» **To be done**: Please count the lines in the data below that contain the string "height", treating uppercase and lowercase as different, and reply with the number alone.

» **Records provided**:
---+---
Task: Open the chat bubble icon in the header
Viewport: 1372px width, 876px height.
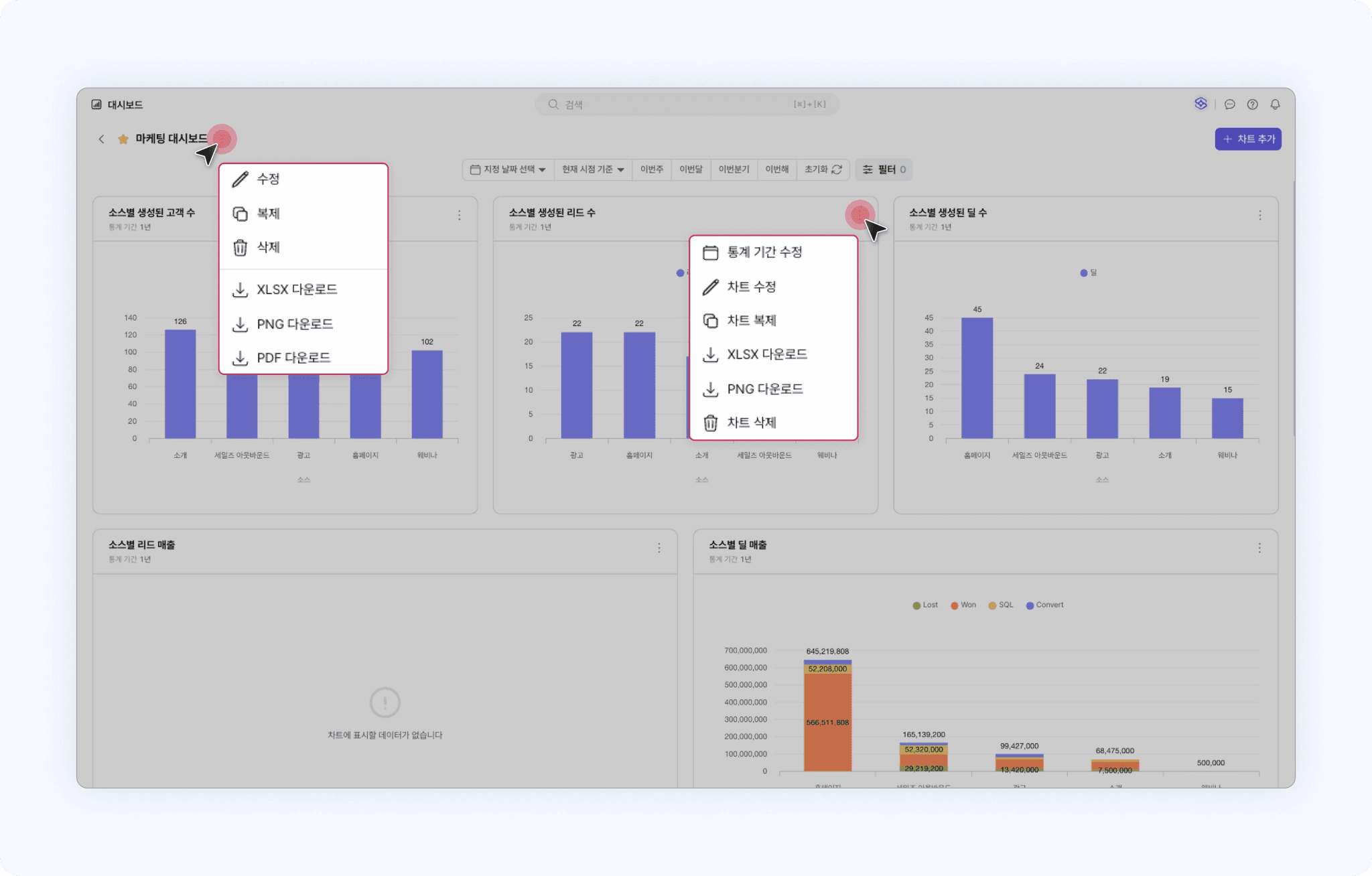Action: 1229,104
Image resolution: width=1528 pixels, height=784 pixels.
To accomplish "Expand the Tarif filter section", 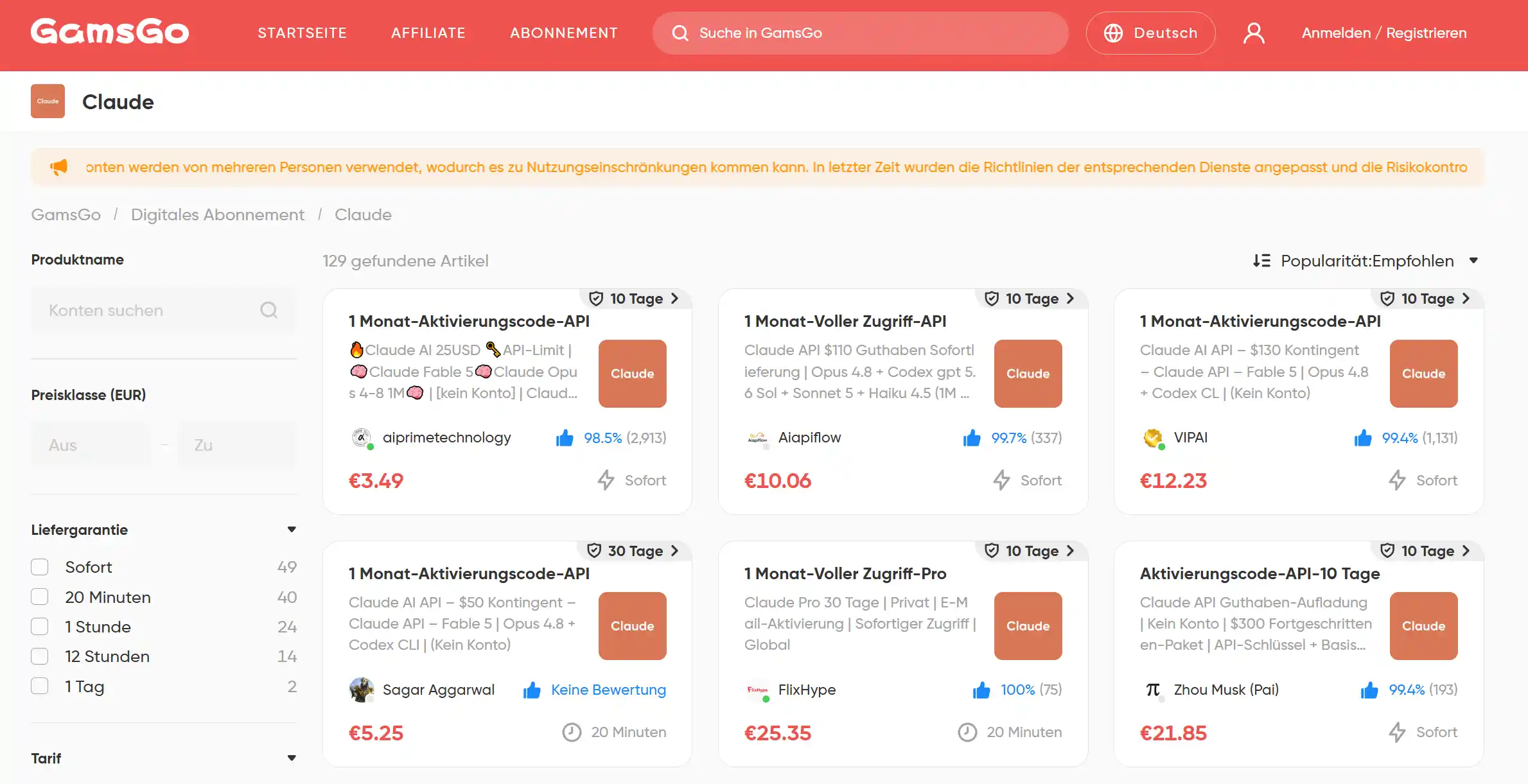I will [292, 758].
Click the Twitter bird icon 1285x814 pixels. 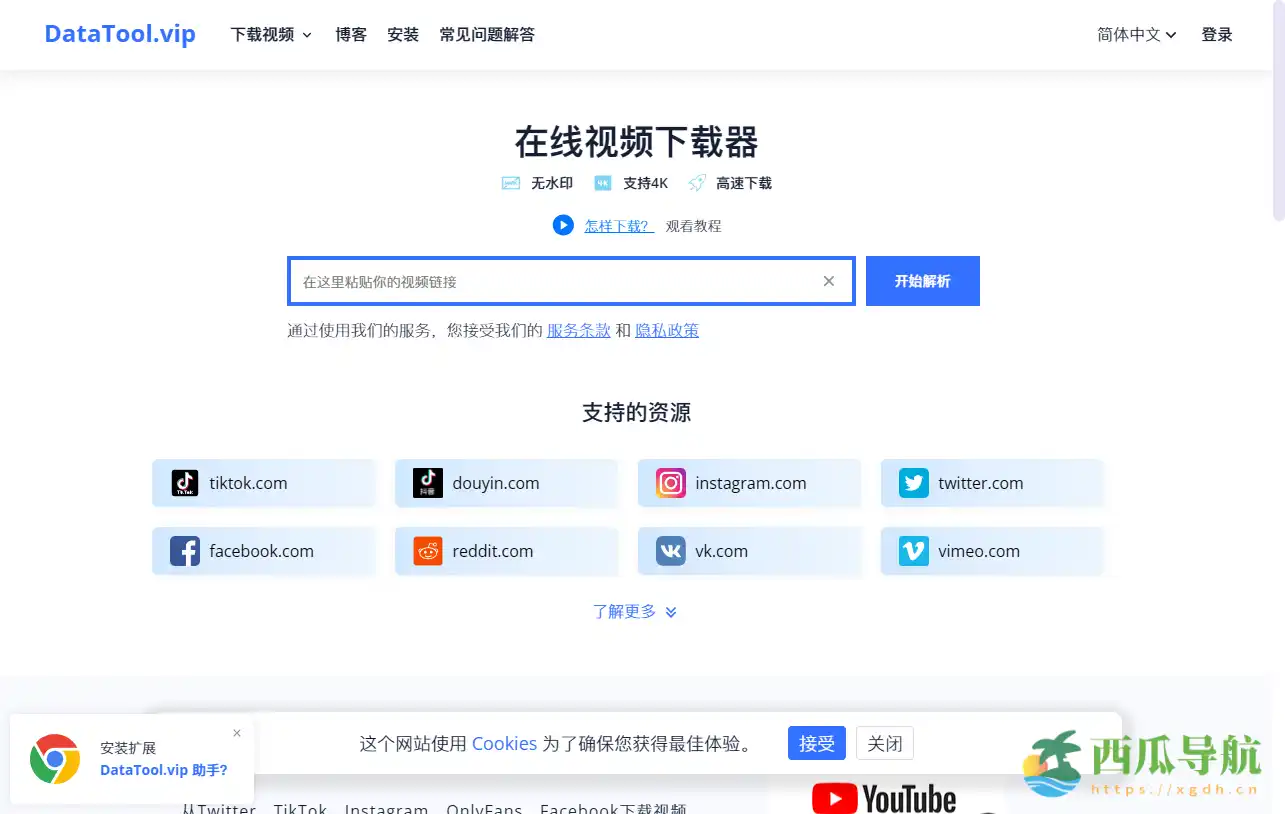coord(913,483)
---+---
» **Response to this task**: 2